原左都子エッセイ集

時事等の社会問題から何気ない日常の出来事まで幅広くテーマを取り上げ、自己のオピニオンを綴り公開します。

トシちゃん、あなたは“ビッグ”です。

2010年11月02日 | 自己実現
 「原左都子エッセイ集」において、 トシちゃん を取り上げて論評する日が来る事を著者の私とて予想していなかったのであるが、先だって朝日新聞オピニオンページの「耕論」欄において現在の トシちゃん の興味深いオピニオンを発見したのだ!

 世の中には トシちゃん と名乗る人物は多数存在するであろうが、今回取り上げるトシちゃんとは、歌手の 田原俊彦氏 のことである。


 トシちゃんをマスメディアで見なくなってもう久しい。

 1980年に歌手としてデビューしたトシちゃんは、当時「たのきんトリオ」と称された近藤真彦氏、野村義男氏と共に、80年代の男性トップアイドルとして芸能界において揺ぎない地位を築いていた。 
 この頃の原左都子はもう既に「売れ残り」と後ろ指を指される年代に達そうとしていた時期である。 もはや男性アイドルにうつつを抜かす年頃は通り過ぎていたのであるが、そんな私の目にもブラウン管に映るトシちゃんは可愛かったものだ。  しかもトシちゃんのダンスは本物だった。歌に関しては高い評価を得ていなかったように記憶しているが、あの本格的なトシちゃんのダンスには元々ダンス好きの私も唸ったものである。

 マッチこと近藤真彦氏に関しては、80年代アイドルの地位を退いた後も今尚マスメディアを通して見かける機会がある。 彼の場合本業(?)である歌手としてもまだ活躍している傍ら、レーサーやトライアスロンの選手として自身の夢を追いかけ続けているようだ。 その姿や受け答えをメディアを通して垣間見るに、その意思の強さが本物である証拠のごとくの研ぎ澄まされた彼の内面に触れる思いがして、同じく物事に対する達成欲の強い私も刺激をもらったりもする。

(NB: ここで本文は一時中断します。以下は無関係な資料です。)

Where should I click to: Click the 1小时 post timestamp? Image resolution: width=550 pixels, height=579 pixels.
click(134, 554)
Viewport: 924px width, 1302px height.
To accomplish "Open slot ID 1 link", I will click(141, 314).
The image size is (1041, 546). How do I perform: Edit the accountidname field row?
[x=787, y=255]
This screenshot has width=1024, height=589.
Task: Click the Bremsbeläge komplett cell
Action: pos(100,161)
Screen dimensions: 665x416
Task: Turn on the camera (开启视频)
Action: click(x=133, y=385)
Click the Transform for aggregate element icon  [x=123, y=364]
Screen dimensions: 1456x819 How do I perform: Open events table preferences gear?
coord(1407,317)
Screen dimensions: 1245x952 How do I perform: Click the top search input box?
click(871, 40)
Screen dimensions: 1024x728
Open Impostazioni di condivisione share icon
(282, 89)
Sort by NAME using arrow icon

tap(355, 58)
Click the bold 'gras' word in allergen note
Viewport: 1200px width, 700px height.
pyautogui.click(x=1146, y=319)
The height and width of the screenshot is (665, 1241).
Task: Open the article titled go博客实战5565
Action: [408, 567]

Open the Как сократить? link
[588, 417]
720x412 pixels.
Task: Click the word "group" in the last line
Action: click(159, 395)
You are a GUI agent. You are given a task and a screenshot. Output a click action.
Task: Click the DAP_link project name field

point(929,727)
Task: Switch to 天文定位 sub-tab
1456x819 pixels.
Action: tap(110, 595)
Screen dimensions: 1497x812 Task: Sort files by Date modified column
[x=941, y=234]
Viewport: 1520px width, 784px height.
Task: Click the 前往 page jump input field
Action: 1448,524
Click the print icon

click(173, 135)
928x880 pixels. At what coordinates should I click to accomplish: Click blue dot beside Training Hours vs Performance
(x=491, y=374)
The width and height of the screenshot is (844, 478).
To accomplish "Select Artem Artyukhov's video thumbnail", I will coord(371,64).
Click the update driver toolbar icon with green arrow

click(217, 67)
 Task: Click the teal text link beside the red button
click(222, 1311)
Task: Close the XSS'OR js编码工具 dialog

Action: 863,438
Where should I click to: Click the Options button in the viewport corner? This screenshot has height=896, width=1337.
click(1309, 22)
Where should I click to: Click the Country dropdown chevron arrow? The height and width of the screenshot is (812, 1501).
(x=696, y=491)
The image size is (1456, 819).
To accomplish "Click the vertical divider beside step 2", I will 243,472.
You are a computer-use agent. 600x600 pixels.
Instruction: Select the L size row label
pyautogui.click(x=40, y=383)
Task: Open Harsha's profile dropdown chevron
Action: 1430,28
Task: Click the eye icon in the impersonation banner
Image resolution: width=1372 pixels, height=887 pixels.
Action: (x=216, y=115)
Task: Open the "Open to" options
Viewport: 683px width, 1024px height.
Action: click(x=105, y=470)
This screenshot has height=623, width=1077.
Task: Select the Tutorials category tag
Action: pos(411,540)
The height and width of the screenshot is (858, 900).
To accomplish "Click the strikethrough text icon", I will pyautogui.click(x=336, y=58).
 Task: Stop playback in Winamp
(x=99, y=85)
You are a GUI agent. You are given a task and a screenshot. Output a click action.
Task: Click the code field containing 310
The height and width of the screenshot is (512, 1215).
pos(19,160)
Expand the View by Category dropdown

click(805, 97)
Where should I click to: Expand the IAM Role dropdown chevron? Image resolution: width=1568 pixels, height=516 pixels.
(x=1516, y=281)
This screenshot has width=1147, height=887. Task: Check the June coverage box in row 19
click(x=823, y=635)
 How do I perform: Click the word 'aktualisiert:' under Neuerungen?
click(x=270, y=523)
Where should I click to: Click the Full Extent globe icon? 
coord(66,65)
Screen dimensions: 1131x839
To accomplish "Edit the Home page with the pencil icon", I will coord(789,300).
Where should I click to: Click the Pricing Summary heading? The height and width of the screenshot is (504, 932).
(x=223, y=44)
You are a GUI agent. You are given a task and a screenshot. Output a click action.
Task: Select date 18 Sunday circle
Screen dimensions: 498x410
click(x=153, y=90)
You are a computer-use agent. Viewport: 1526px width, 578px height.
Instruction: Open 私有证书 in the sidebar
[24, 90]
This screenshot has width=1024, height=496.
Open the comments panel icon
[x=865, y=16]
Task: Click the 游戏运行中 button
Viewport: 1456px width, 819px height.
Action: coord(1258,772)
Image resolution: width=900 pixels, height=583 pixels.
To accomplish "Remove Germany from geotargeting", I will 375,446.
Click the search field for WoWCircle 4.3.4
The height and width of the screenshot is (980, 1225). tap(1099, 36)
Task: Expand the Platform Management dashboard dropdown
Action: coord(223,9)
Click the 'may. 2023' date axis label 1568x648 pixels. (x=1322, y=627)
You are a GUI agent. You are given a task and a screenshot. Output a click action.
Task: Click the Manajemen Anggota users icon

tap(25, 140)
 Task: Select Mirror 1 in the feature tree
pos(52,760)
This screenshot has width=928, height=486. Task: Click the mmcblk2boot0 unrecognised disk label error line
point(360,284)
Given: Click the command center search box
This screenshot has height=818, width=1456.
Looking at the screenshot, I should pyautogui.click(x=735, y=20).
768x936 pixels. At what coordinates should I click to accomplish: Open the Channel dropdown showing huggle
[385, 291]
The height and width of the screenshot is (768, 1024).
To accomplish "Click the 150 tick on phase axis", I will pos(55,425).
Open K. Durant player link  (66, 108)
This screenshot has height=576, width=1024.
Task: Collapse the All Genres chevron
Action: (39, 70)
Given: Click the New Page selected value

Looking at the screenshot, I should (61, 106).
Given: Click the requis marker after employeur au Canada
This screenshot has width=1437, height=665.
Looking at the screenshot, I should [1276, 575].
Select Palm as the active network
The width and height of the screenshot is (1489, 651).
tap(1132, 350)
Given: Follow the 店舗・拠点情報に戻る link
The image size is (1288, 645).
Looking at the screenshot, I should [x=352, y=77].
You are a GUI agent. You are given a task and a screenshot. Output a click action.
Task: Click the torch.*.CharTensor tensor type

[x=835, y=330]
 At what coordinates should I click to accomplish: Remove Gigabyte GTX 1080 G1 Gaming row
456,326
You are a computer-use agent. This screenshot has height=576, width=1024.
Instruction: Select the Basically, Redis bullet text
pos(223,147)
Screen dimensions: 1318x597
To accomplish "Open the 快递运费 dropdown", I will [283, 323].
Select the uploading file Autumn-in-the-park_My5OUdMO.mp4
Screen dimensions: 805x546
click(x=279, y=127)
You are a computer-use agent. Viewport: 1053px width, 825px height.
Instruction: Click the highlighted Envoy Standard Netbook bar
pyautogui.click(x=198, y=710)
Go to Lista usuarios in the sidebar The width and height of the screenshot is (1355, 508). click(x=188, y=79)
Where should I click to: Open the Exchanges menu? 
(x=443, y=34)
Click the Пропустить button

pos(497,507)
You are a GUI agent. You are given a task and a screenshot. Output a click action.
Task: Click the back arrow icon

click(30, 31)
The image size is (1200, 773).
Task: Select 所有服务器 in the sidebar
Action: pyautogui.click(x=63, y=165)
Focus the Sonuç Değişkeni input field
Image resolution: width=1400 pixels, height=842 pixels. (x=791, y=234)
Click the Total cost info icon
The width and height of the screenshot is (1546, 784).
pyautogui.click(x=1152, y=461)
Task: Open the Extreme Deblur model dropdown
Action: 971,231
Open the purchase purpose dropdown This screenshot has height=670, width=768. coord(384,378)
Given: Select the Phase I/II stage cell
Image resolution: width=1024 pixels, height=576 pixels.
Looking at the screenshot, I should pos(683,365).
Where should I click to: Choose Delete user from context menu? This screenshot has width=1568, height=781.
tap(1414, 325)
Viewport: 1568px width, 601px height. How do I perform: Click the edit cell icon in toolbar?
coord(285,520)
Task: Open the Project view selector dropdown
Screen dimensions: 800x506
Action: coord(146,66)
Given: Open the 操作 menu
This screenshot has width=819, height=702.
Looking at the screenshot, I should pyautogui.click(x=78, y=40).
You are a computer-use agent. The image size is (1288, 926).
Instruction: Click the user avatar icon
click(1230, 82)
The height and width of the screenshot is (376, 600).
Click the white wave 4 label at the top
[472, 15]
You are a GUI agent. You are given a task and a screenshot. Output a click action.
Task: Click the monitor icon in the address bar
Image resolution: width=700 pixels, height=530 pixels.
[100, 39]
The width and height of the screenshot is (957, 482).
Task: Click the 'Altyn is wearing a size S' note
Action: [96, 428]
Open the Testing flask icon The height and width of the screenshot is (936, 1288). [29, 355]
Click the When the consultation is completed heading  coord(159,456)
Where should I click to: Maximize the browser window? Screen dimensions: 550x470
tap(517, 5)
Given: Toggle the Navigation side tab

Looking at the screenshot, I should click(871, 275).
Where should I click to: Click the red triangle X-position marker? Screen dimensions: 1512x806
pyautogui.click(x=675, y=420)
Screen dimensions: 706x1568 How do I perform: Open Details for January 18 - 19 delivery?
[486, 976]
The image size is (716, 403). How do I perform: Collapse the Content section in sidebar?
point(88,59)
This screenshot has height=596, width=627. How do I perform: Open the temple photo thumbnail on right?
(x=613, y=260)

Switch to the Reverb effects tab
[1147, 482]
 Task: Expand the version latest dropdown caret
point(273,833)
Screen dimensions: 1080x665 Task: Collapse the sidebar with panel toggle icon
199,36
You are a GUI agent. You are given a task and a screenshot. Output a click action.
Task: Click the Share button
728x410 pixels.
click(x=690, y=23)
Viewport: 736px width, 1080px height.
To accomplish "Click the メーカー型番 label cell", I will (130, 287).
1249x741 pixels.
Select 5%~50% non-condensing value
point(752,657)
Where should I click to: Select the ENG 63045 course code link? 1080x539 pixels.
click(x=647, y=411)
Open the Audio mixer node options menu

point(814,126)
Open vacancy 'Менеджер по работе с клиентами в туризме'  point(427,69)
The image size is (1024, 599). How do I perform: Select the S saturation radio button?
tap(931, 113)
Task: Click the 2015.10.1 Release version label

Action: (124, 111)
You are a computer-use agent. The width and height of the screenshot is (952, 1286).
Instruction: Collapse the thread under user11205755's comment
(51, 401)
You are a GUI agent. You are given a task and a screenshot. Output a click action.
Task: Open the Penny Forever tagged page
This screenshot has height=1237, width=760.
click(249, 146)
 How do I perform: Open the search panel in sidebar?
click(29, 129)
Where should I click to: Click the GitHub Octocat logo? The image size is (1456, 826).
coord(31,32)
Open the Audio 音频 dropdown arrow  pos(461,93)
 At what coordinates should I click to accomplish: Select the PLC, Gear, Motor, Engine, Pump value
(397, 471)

 それからヨッちゃんこと、野村義男氏も印象的な人物である。 この人はアイドル絶頂期にして既にアイドルなどやっている場合ではないことを自覚したようで、自分が目指す方向に転換するべく変貌を遂げている。 その後はギタリストとして、そして音楽プロデューサーとして現在に至るまで活躍し続けているようだ。


 さて、いよいよトシちゃんに話を戻そう。

 上記のマッチとヨッちゃんに関しては、上記のごとく今尚その姿に触れる機会はある。 ところが、トシちゃんだけは久しくその姿をメディアを通じて見ることはない。
 そんな折に“世間に忘れ去られている”と思しきトシちゃんを硬派オピニオンページ「耕論」欄という表舞台に引き出した朝日新聞の何とも“粋な計らい”に拍手申し上げたい思いの原左都子である。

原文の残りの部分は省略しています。